Au cours de la même journée, recevant des élus des deux grands partis des Etats-Unis, M. Trump a d’ailleurs mis un point d’honneur, en commentant son projet de réforme fiscale, à assurer qu’il était destiné en priorité aux classes moyennes et non aux revenus les plus élevés. « Je crois que les riches en resteront où ils sont, mais s’ils doivent aller plus haut [c’est-à-dire payer plus], ils iront plus haut », avait commenté l’occupant du bureau Ovale après avoir mentionné un plan de modernisation des infrastructures également évoqué par le camp démocrate pendant la campagne.
Consensus et compromis
Après avoir essuyé plusieurs camouflets au Congrès, notamment sur l’abrogation de la couverture santé léguée par son prédécesseur, Barack Obama, du fait des divisions internes républicaines, M. Trump a décidé de s’engager dans la voie d’une coopération avec les démocrates qui lui paraît plus fructueuse, comme l’a montré l’adoption au pas de charge de l’accord du 6 septembre, signé deux jours plus tard par le président. M. Trump n’a en effet besoin que d’une partie des voix républicaines pour obtenir une large majorité dans les deux Chambres, compte tenu de la plus grande discipline de vote des démocrates. Un calcul qui sera mis à l’épreuve sur l’immigration.
Désormais, le milliardaire ne jure plus que par le consensus et le compromis, comme il l’a assuré mercredi aux côtés des élus des deux camps reçus à la Maison Blanche. « Je pense que si nous pouvons faire des choses de façon bipartisane, ce sera génial. (…) Si vous regardez les plus grandes lois adoptées, cela a été fait de façon bipartisane », a assuré M. Trump, qui pourrait trouver ainsi le moyen de tenir une autre de ses promesses électorales : remettre en état de marche une capitale fédérale paralysée par les antagonismes politiques.
Sarah Sanders, sa très politique porte-parole, l’a affirmé mercredi, assurant que M. Trump a été élu parce qu’une majorité d’électeurs « était fatiguée de la routine ». « Ils voulaient quelqu’un qui rompe le statu quo, qui amène des gens des deux camps ensemble pour discuter.

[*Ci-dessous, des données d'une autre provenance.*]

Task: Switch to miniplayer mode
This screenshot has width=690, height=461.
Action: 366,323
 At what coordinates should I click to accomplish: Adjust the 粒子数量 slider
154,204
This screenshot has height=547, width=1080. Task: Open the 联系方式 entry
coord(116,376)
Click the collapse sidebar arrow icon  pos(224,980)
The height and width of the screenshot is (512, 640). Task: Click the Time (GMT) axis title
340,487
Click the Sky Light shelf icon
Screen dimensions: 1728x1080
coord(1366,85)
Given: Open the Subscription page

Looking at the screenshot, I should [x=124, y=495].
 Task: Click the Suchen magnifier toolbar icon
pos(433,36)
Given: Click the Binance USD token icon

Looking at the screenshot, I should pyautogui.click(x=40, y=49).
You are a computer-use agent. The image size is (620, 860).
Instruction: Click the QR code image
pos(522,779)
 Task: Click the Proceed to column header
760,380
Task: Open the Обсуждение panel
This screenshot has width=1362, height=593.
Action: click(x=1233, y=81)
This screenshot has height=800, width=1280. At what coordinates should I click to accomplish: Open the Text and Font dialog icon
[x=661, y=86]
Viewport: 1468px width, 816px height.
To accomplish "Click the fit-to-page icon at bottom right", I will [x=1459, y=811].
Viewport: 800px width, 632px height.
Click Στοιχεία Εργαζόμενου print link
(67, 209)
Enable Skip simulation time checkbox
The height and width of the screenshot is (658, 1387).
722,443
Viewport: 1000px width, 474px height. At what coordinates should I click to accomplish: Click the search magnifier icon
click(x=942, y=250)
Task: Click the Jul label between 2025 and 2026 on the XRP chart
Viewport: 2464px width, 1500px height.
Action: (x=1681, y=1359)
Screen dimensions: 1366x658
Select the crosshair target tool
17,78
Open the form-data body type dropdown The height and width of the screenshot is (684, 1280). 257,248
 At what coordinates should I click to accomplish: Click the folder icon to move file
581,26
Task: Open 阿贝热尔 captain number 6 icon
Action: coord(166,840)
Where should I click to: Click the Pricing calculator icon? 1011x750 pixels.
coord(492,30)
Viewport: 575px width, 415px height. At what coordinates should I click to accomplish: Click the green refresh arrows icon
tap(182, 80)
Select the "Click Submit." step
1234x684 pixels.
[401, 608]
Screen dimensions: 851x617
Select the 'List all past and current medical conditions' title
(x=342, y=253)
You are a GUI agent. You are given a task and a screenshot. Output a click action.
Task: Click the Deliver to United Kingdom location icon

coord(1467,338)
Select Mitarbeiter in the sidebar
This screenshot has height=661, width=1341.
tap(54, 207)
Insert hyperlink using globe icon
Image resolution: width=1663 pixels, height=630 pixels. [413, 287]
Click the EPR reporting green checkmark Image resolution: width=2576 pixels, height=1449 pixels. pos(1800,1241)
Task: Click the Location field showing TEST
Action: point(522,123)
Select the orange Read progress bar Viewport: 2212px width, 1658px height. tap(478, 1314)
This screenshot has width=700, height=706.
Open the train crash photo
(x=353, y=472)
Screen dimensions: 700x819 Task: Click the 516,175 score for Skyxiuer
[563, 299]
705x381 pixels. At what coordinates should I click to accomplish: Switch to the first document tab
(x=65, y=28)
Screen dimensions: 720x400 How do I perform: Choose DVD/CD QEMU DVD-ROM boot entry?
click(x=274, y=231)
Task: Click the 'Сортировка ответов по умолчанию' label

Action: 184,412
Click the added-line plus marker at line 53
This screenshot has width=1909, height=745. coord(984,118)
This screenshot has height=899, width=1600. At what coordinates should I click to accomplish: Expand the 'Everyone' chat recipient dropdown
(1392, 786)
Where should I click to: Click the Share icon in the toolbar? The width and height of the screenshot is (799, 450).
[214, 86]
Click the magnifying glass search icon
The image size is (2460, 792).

Ce président a fait plus pour le bipartisme au cours des huit derniers jours qu’Obama en huit ans », a affirmé Mme Sanders, passant sous silence le fait que M. Trump ne s’est tourné vers les démocrates qu’après les échecs subis avec le camp républicain.
Le site ultranationaliste Breitbart News, dirigé par l’ancien conseiller stratégique de M. Trump, Stephen Bannon, ne s’est pas embarrassé de nuances au terme de cette nouvelle journée de surprises. Avant même l’annonce de l’accord avec Mme Pelosi et M. Schumer, il a dénoncé, à propos du sort des Dreamers, une « amnistie » accordée par le locataire de la Maison Blanche, accusé d’avoir « cédé » sur l’un des dossiers jugés les plus importants de sa présidence.